Stephanie Burns, alum and gaming executive, is spring Dialogue with the Dean guest
Take risks. Lead with creativity. Get to yes.
So says Stephanie Burns (C91), the global legal and public policy lead for Sony Interactive Entertainment (SIE) and Dean E. Patrick Johnson’s final guest of the 2025-2026 academic year in his Dialogue with the Dean series. Burns knows of what she speaks: her remarkable insight, work ethic, and command of IP law has led to enviable positions at SIE, Amazon, and StubHub. And it was her time at Northwestern, she told the online and in-person audience on May 28, that got her trajectory started.
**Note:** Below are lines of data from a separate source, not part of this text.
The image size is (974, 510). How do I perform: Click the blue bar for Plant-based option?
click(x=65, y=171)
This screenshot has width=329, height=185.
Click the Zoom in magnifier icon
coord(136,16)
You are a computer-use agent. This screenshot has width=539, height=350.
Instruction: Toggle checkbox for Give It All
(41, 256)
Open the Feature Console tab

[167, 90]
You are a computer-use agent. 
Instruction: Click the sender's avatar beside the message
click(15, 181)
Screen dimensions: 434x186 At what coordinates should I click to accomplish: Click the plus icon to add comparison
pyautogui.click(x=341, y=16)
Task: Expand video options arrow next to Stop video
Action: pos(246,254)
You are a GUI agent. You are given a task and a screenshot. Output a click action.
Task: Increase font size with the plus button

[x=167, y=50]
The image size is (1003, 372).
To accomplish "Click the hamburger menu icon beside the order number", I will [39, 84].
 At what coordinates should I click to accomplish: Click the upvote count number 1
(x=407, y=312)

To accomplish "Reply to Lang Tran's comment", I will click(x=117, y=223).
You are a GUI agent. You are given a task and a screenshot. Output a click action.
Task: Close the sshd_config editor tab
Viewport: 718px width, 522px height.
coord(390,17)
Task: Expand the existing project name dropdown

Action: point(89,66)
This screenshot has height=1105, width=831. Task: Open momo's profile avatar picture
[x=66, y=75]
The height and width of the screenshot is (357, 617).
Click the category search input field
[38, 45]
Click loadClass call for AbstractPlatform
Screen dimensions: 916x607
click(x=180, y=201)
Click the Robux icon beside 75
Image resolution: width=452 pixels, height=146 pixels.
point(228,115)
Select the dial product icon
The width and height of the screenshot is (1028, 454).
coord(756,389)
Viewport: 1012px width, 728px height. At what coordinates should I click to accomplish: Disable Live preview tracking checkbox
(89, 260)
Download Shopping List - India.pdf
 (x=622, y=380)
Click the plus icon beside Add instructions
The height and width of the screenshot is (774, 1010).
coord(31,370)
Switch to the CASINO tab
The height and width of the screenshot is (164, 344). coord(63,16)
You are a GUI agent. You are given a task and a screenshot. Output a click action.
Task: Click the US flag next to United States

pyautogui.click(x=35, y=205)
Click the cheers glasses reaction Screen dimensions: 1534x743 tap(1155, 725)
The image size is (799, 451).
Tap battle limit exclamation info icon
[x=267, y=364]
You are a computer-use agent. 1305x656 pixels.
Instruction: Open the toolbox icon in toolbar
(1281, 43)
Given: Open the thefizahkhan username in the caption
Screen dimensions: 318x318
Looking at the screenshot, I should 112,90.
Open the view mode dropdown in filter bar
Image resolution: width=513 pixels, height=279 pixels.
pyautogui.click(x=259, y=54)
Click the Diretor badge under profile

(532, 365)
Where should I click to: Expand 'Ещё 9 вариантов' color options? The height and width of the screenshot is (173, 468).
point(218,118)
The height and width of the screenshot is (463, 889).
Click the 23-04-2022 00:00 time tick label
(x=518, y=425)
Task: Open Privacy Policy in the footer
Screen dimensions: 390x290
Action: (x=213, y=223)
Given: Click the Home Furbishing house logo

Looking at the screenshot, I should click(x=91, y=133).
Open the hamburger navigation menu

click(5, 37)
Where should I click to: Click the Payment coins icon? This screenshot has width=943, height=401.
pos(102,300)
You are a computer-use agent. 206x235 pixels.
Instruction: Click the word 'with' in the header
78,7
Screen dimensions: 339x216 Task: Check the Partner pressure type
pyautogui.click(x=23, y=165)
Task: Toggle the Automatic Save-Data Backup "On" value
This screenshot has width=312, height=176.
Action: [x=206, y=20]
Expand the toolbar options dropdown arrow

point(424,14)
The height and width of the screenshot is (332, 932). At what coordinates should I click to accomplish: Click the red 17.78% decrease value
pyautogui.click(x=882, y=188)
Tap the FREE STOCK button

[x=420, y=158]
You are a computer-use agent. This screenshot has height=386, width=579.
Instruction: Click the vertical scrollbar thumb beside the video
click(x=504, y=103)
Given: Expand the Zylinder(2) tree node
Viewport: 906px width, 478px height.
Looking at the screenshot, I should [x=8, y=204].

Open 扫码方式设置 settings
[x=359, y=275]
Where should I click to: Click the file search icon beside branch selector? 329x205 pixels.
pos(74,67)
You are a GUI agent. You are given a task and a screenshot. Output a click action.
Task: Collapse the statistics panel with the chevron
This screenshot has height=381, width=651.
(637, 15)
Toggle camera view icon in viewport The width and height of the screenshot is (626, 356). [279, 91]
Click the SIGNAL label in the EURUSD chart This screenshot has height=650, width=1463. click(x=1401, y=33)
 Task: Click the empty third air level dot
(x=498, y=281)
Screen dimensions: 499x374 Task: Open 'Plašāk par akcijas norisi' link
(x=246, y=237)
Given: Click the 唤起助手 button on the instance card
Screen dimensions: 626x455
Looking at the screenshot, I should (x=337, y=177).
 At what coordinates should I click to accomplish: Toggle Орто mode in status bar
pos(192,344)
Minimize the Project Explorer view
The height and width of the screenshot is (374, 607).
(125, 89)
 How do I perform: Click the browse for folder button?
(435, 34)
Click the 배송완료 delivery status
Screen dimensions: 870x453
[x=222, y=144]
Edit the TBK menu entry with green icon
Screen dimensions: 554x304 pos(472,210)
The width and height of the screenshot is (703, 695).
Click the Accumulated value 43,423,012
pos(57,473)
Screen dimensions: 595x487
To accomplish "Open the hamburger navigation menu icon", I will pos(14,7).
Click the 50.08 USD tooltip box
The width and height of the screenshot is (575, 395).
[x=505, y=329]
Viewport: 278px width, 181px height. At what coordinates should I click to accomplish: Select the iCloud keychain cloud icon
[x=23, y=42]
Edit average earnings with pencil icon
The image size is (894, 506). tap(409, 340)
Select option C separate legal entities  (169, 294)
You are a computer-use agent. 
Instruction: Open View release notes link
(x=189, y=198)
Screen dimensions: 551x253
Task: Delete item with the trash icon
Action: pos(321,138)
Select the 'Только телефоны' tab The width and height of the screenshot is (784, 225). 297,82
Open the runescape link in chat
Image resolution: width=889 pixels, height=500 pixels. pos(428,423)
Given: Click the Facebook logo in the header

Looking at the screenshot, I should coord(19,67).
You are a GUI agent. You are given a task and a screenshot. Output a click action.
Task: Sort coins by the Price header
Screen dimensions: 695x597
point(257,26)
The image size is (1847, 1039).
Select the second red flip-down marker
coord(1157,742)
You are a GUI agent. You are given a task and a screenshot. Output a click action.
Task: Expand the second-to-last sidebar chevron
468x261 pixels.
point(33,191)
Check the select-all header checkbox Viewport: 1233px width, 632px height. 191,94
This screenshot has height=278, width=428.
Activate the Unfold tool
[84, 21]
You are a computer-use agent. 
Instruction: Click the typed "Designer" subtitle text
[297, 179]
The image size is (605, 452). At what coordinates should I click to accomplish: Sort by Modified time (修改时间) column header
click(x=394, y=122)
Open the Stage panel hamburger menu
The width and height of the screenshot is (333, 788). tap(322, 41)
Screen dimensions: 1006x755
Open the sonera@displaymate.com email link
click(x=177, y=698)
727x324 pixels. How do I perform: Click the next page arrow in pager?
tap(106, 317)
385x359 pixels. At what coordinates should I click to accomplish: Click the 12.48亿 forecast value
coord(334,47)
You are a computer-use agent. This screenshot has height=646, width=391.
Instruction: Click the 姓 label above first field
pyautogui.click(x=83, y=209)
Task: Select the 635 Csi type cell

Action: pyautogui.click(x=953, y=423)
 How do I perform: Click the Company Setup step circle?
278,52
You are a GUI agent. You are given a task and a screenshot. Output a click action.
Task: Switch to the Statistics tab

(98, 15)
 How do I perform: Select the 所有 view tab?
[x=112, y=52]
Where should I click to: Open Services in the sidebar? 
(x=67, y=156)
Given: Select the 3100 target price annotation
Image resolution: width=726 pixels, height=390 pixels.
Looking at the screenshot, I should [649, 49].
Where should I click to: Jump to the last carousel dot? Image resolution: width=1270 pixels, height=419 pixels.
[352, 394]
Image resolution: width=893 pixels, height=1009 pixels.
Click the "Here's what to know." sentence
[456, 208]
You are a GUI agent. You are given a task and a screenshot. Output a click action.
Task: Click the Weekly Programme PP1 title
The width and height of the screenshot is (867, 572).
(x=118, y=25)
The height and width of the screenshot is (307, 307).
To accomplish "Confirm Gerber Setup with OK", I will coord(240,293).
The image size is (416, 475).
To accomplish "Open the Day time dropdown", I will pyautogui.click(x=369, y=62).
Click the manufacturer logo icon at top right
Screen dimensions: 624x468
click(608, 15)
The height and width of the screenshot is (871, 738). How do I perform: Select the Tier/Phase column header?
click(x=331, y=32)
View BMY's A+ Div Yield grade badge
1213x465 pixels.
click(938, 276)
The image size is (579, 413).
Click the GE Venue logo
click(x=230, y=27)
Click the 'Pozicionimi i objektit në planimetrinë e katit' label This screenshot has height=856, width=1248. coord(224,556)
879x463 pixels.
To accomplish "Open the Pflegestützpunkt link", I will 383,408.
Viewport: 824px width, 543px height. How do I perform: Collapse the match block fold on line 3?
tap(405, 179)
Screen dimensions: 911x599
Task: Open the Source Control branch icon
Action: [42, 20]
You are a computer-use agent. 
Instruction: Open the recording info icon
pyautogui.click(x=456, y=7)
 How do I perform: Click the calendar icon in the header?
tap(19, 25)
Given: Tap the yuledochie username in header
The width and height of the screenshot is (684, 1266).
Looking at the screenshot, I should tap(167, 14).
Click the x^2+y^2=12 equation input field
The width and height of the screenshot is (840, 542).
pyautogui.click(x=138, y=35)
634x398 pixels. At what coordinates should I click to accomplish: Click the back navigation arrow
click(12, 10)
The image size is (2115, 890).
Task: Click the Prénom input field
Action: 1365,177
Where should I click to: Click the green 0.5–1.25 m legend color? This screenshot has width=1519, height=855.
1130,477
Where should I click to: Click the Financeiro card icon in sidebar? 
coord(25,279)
“I bleed purple,” she kicked off the interview saying. “I love this school.”
Burns started off at Northwestern as a music student but found herself sneaking into classes in the radio/television/film department—a habit that stopped when she got caught and then decided to transfer into the major.
“I love films, I love television, I love movies,” she said, “and it was really important to me to exercise that creative part of my brain.”
Her interest in the legal profession was piqued while taking law and entertainment classes taught by Rick Morris, now SoC’s director of professional degree programs. The High Tech Law Institute at Santa Clara School of Law followed, and soon after that she was a paralegal at a Silicon Valley law firm working on a case about counterfeit video games. It was a prescient start for someone who would later become senior vice president and general counsel for SIE, one of the world’s most successful and innovative entertainment companies, which includes PlayStation 5, PlayStation Plus, PlayStation Studios, and PlayStation Network.
Burns and Johnson covered the ins and outs of protecting intellectual property, the sustaining business value of evaluation and iteration, the importance of creative thinking, and, of course, where artificial intelligence fits in. Spoiler: it’s been in the gaming industry for a long time, but Burns contends “AI will never replace human creativity; it just can’t.”
The conversation in the Wirtz Center’s Clara, Lu ‘n’ Em Theater capped a day of visits Burns made to faculty and students, many of whom are involved in the School’s Game Design, Media Arts, and Animation minor. Burns explained that the process of creating a new game is similar to that of linear media, in that storyboarding, screenwriting, acting, and post-production are all involved—only it can take considerably longer and involve even more human creators.
“There will always be plenty of jobs,” she said. “Trust me on that.”